Early combined therapy for COVID-19 in immunocompromised patients: a promising approach against viral persistence and drug resistance.

Abstract

Immunocompromised (IC) patients face significant challenges in managing COVID-19 due to their heightened susceptibility to severe illness, persistent infections, and the potential development of drug resistance. Studies indicate that IC patients, particularly those with hematologic malignancies (HM), hematopoietic stem cell transplants (HSCTR), or solid organ transplants (SOTR), experience higher mortality rates and worse outcomes compared to the general population, even post-vaccination.

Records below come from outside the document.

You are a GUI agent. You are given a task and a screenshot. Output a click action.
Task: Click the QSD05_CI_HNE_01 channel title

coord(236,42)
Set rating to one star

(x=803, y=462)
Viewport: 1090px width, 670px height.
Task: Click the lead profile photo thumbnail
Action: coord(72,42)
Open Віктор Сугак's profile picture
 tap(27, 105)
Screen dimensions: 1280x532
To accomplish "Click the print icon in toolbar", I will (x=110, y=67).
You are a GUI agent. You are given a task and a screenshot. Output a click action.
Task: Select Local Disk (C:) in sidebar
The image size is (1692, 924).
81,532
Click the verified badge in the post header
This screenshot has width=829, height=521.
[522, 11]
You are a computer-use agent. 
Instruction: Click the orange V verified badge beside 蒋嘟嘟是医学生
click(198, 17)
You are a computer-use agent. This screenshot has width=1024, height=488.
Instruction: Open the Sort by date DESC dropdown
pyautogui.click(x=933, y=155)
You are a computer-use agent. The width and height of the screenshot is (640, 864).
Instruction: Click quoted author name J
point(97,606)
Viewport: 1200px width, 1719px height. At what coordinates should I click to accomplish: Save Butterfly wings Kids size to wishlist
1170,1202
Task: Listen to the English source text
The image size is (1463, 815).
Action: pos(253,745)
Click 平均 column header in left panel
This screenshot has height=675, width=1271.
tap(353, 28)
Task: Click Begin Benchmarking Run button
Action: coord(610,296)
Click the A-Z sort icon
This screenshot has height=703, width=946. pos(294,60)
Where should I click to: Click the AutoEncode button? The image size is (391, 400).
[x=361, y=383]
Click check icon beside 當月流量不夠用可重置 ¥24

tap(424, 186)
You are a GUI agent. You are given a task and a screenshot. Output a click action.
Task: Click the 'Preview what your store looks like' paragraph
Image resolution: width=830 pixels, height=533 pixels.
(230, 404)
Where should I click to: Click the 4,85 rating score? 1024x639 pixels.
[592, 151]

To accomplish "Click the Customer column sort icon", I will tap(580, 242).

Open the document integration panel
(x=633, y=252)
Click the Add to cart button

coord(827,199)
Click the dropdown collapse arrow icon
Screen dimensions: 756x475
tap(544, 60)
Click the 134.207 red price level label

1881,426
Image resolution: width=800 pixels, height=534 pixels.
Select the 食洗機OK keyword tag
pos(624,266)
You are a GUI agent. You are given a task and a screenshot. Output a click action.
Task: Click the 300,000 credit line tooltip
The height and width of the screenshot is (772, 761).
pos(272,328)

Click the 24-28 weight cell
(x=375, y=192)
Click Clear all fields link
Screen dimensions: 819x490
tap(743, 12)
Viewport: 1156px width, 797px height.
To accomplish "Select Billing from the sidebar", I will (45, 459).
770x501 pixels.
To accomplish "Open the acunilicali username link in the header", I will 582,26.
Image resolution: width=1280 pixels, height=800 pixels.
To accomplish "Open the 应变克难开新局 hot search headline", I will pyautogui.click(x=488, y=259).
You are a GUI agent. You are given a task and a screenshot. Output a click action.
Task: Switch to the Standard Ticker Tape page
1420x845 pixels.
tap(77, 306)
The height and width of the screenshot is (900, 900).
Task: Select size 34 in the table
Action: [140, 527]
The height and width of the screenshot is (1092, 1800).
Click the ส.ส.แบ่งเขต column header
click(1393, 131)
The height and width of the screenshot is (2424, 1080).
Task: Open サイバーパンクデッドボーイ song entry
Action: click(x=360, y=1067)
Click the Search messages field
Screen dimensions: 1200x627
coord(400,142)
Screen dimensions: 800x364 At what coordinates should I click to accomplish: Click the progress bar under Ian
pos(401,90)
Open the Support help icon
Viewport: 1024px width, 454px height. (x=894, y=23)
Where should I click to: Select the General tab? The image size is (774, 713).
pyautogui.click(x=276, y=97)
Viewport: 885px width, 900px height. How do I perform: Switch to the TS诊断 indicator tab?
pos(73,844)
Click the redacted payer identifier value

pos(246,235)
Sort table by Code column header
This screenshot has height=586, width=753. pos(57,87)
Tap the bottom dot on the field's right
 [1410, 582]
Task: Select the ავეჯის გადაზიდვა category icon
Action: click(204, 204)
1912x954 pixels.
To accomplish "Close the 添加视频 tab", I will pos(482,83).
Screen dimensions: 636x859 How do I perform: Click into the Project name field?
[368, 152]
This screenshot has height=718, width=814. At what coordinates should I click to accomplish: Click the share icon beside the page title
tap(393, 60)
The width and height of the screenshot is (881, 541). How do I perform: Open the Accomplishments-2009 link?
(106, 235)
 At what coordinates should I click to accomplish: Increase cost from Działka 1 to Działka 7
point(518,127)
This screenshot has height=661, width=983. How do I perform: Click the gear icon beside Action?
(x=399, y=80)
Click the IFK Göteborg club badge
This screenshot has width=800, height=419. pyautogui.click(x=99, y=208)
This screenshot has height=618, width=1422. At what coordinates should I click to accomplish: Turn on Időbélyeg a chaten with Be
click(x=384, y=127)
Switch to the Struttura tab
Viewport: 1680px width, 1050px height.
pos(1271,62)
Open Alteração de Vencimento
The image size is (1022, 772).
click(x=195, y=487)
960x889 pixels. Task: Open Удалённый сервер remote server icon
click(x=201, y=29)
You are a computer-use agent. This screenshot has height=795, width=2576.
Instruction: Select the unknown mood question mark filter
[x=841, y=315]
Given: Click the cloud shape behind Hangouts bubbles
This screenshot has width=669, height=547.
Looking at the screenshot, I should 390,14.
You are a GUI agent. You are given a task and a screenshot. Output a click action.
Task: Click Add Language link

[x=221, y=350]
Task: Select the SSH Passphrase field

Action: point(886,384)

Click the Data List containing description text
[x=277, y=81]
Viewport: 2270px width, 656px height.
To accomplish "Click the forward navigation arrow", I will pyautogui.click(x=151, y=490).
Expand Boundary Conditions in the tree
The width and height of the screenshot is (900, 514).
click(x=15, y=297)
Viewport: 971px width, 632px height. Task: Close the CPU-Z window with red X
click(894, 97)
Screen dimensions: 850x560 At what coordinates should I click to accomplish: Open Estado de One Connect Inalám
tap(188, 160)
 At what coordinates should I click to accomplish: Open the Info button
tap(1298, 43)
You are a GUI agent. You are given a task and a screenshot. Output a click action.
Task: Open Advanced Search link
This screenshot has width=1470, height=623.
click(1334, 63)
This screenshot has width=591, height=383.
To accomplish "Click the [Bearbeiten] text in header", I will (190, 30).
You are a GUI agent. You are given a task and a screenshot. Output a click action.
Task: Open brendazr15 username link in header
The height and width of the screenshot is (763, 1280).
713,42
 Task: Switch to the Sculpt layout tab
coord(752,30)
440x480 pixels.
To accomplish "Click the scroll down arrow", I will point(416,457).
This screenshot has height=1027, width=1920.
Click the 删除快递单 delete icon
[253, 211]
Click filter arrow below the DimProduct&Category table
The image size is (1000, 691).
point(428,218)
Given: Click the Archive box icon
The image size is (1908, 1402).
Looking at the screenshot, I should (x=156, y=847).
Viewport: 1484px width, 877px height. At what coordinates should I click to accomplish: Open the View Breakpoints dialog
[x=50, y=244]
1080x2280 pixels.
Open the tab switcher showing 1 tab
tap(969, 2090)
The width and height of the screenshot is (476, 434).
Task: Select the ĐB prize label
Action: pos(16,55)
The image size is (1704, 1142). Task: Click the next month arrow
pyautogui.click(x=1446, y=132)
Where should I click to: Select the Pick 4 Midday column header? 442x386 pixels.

The persistence of the virus in these patients, combined with its rapid mutation, further complicates treatment. Recent evidence supports the use of combined neutralizing monoclonal antibodies (mAbs) and direct-acting antivirals (DAAs) as a more effective approach to viral clearance, reducing mortality, and preventing relapses. However, the rise of resistant variants, especially to mAbs, and concerns about the safety of prolonged or intensive therapies pose ongoing challenges. Monotherapies often fail short to address these issues, highlighting the need for early combined therapy (ECT) with mAbs and DAAs. ECT has shown promise in managing COVID-19 in IC individuals by targeting multiple stages of the viral lifecycle, reducing viral load, and clearing infections at earlier stages, which helps mitigate the risks of severe disease and drug resistance. Continued research is essential to refine these treatment protocols, especially as the virus evolves. Although further studies are needed, current findings suggest that ECT may become the standard of care for managing COVID-19 in severely IC patients, offering better clinical outcomes and hindering viral persistence.